▶ [TEXT UNDER STUDY]:

*-*-*

3.2.2. Studies Were Excluded If

(1) The study was not in English; (2) the type of the research was a review, case report, or conference summary; (3) the publication was reporting miRNAs related to asthma diagnosis/severity in animal models only; and/or (4) the publication was reporting/comparing miRNAs level between asthma and other respiratory diseases e.g., COPD, allergic rhinitis.

3.3. Study Selection

The titles and abstracts of all the records returned by the literature search were independently reviewed by two reviewers for each study (MAK, DMK, WCGF, and EV) to identify potentially relevant studies.
Searches of study bibliographies were conducted to identify additional studies. Using the pre-specified inclusion/exclusion criteria, these two reviewers then independently reviewed the full texts of potentially relevant studies for inclusion in the review.
Disagreements were discussed and resolved by mutual discussion between researchers, but in the event of non-consensus, it was planned that a third reviewer would be involved.

3.4. Data Extraction

The extracted data consisted of two parts: the first part contained basic information such as first author, the year and region of publication, the numbers and ages of participants, and the details of differentially expressed miRNA, including the specific miRNA types, the sources of researched samples, detection methods of reported miRNAs, and expression trends between cases and controls. The second part classified the miRNAs according to their specified use as diagnostic biomarkers for asthma/no-asthma, mild/moderate/severe, or allergic/non-allergic asthma.

3.5. Quality Assessment and Risk of Bias for Publications

Included papers were assessed for quality and bias by two researchers (MAK and EV) using the Quality Assessment of Diagnostic Accuracy Studies-2 (QUADAS-2) tool through resources available at the QUADAS-2 website https://www.bristol.ac.uk/population-health-sciences/projects/quadas/resources/with (accessed on 14 February 2021) for levels of “high”, “low”, and “unclear” risk of bias.

4. Results

4.1. Publication Selection

The initial literature search identified 2695 articles (Figure 1). Following the removal of 1428 duplicate articles, 1267 articles underwent title and abstract screening. That screening process identified 169 articles for full-text review. Of those, 75 studies were deemed relevant while 94 studies were excluded (11 reporting other conditions such as rhinitis/COPD, 26 studies were on animal models only, 49 reviews and book chapters, 6 studies were not diagnostic, and 2 were in vitro studies). The final 75 studies were classified into two categories based on the clinical use of miRNAs for either asthma diagnosis or asthma phenotyping. For each category, the miRNAs were grouped according to the source of sample to exhaled breath condensate (EBC), Bronchoalveolar lavage (BAL), bronchial epithelial cells (BEC), lung tissue, and blood (serum, plasma, lymphocytes, PBMCs (peripheral blood mononuclear leukocytes), or whole blood). All selected studies were prospective.

4.2. Quality Assessment (Risk of Bias)

The final 75 studies selected were assessed for risk of bias using QUADAS-2 quality evaluation. Figure 2 shows the details of the assessment. The results showed that there were four studies with a high risk of bias. The main source of risk of bias in these studies was from patient selection, as we considered using physician diagnoses or self-reporting without specifically defined robust criteria for diagnosis to be a potential source of risk. However, these studies were included in this systematic review, given that an asthma diagnosis of some form had been applied.

*-*-*

▶ [TASKS FOR THIS EXERCISE]:
A. List every sample source into which the asthma miRNA excerpt groups the miRNAs for each category.
B. Write out everything in the asthma miRNA excerpt from "Disagreements were discussed" down to "or allergic/non-allergic asthma.", without changing a word.
The records that follow come from a different source than the text above.

*-*-*

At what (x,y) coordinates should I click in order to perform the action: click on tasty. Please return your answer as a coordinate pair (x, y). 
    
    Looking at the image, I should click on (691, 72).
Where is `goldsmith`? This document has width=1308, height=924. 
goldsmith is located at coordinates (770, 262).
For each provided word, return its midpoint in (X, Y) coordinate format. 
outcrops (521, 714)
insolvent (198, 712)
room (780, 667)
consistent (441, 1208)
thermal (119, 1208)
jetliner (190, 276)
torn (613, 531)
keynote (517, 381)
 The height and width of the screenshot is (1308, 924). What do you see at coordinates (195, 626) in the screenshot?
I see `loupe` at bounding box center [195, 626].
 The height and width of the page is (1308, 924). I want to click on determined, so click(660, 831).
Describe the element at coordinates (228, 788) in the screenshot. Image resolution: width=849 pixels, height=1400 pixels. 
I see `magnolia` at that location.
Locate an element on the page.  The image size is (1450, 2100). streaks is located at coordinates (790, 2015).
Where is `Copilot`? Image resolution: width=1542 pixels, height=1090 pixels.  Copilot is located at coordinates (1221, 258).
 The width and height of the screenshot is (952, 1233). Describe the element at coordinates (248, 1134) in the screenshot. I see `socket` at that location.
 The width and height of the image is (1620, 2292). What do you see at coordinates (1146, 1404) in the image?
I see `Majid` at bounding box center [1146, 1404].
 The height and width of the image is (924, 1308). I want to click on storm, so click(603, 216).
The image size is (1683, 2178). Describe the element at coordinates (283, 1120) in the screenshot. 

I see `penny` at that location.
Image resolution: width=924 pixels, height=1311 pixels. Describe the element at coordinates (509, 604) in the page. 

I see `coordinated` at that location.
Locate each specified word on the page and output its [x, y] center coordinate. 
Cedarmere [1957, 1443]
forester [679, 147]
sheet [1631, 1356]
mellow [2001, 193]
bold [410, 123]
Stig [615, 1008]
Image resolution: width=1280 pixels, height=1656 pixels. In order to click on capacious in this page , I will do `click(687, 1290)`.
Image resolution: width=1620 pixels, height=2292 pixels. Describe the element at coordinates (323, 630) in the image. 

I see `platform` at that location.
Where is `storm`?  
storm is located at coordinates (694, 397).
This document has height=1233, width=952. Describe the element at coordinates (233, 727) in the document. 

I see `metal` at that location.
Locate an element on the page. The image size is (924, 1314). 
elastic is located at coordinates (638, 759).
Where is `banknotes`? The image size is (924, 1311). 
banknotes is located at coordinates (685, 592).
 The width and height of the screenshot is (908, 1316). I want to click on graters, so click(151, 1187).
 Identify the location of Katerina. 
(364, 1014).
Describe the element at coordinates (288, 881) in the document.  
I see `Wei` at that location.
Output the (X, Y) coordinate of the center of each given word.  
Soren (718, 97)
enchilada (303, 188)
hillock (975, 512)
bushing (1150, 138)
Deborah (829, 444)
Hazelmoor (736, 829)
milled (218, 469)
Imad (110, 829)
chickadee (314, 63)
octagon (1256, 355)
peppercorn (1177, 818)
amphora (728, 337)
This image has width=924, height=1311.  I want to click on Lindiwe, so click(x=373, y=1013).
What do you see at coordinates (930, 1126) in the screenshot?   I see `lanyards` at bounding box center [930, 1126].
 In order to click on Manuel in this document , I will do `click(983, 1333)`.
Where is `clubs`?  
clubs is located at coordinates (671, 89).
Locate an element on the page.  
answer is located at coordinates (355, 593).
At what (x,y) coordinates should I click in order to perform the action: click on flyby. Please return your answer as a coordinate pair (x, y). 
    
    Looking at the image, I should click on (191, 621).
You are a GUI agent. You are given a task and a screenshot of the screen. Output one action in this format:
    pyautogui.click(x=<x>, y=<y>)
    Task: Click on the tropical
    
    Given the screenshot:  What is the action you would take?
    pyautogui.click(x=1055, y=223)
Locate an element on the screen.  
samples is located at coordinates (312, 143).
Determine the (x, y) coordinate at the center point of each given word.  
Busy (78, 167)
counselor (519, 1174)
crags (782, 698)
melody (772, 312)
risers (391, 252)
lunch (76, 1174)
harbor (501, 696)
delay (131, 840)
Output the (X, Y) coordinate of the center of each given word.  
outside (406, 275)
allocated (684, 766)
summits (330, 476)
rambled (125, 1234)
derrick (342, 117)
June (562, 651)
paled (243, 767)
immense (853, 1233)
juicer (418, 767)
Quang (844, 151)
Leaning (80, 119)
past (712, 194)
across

*-*-*

▶ [ANSWERS TO THE EXERCISE]:
A.
- exhaled breath condensate (EBC)
- Bronchoalveolar lavage (BAL)
- bronchial epithelial cells (BEC)
- lung tissue
- blood (serum, plasma, lymphocytes, PBMCs, or whole blood)

B.
Disagreements were discussed and resolved by mutual discussion between researchers, but in the event of non-consensus, it was planned that a third reviewer would be involved.

3.4. Data Extraction

The extracted data consisted of two parts: the first part contained basic information such as first author, the year and region of publication, the numbers and ages of participants, and the details of differentially expressed miRNA, including the specific miRNA types, the sources of researched samples, detection methods of reported miRNAs, and expression trends between cases and controls. The second part classified the miRNAs according to their specified use as diagnostic biomarkers for asthma/no-asthma, mild/moderate/severe, or allergic/non-allergic asthma.